Faculty of law blogs / UNIVERSITY OF OXFORD

Trapped Foreign Earnings are Hurting US Multinationals in the Debt Markets

Posted

Time to read

2 Minutes

Author(s)

Zhiming Ma
Derrald Stice
Danye Wang

What to do with foreign earnings held abroad is a controversial subject today and was a frequent part of the debate leading up to the 2016 US presidential election. US multinationals now hold over $2 trillion dollars in cash in foreign countries. These foreign profits (held as cash) are not taxed until they are ‘repatriated’ to the US (i.e., transferred back home to the US for domestic use). Heated debate surrounding this controversy centers on either 1) taxing the foreign profits of US companies, regardless of when they transfer these profits back to the US or 2) holding a ‘tax holiday’ where these foreign earnings can be brought back to the US over a certain time period at a significantly reduced rate. President Bush declared a tax holiday, and many academic studies have investigated whether this tax holiday achieved the objectives originally conceived. It is not straightforward to identify exactly how repatriated cash was spent in the US (the stated objective of the Bush administration was to create new American jobs), but most academic studies have concluded that not as many jobs were created as originally hoped. 

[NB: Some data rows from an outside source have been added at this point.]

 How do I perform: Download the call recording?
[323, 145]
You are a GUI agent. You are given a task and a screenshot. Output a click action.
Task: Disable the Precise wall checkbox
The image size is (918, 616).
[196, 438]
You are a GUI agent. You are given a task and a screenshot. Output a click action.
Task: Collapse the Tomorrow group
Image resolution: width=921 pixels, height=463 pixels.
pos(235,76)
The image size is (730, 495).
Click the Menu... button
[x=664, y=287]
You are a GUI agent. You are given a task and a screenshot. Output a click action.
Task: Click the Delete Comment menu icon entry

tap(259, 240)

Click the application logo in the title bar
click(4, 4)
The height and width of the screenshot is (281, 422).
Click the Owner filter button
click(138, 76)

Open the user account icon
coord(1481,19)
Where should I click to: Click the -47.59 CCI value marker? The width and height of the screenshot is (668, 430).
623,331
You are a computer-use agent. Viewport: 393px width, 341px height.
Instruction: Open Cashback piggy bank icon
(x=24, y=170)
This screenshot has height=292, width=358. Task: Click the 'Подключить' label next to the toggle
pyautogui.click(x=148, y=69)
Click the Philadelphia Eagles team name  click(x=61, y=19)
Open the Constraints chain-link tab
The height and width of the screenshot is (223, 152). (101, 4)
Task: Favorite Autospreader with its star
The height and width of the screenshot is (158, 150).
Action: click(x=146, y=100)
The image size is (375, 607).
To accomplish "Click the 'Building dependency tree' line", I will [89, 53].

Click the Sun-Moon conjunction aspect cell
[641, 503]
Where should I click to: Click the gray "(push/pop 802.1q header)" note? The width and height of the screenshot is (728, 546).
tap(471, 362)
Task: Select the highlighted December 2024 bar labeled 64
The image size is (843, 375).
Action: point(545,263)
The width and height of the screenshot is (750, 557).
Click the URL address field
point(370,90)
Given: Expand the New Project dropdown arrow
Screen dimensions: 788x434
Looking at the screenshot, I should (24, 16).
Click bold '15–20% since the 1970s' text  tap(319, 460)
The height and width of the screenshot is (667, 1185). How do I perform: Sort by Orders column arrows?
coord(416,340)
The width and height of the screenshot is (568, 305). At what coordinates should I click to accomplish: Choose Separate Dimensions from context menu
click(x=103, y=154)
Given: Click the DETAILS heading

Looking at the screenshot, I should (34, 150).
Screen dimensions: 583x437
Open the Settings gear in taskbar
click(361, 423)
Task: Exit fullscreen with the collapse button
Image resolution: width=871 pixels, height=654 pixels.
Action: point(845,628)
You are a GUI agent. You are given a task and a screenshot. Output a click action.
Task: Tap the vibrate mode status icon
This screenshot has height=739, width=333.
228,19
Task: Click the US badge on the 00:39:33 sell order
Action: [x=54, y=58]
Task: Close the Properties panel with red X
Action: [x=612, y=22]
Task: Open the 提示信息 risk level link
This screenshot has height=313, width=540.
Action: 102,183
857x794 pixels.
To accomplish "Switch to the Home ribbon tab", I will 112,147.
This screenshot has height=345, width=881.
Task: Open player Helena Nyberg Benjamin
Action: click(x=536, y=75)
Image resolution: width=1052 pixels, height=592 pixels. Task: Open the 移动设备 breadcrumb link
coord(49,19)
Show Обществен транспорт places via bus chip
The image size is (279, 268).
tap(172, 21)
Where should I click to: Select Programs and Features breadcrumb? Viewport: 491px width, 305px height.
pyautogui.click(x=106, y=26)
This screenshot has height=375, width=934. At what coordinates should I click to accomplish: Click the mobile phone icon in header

Today we face the same set of arguments that led to the Bush tax holiday, but the dollar amounts are much larger. Companies that rely heavily on intangible assets (eg patents, trademarks, IP) are able to take the most advantage of the tax laws that allow the indefinite deferral of tax on foreign profits, hence companies like Apple, Google, and Microsoft are mentioned most as the benefactors of the current tax regime. The benefits of deferring tax, potentially forever, are clear; but less is known about the costs that accompany this benefit. Our study investigates one of these costs, specifically the costs that companies incur in the form of less favorable debt contracts. A key factor driving the debt contracting costs of foreign profits held abroad relates to the uncertainty about whether a borrower will need to access these funds in the future (and whether there will be another tax holiday). If a company is required to repatriate the foreign earnings (because of an unexpected domestic expense) they will pay a steep tax cost. We explore how lenders view repatriation costs and shed light on the current debate. 

Specifically, in our study we examine the effect of earnings repatriation taxes on bank loan contracting. We find that banks charge U.S. multinationals a higher loan spread when their tax cost of foreign earnings repatriation is high. This effect is more pronounced for firms with recent poor accounting performance and for those that are financially constrained. Our results are robust to a difference-in-differences research design using The American Jobs Creation Act of 2004 as an exogenous shock. The results also suggest that repatriation costs are associated with an increase in the likelihood of lenders requiring collateral and including more financial covenants in loan contracts. We also find that high repatriation costs increase the likelihood that a firm will borrow from foreign banks. The effect of earnings repatriation taxes is different from an overall tax avoidance effect, and our evidence is consistent with the effect operating mainly through agency and information risk channels. Overall, the study contributes to our understanding of the effect of US tax system on the bank loan contracting for U.S. multinational firms. 

Zhiming Ma is an Assistant Professor at Peking University, Derrald Stice is an Assistant Professor at Hong Kong University of Science and Technology and Danye Wang is a PhD student at New York University.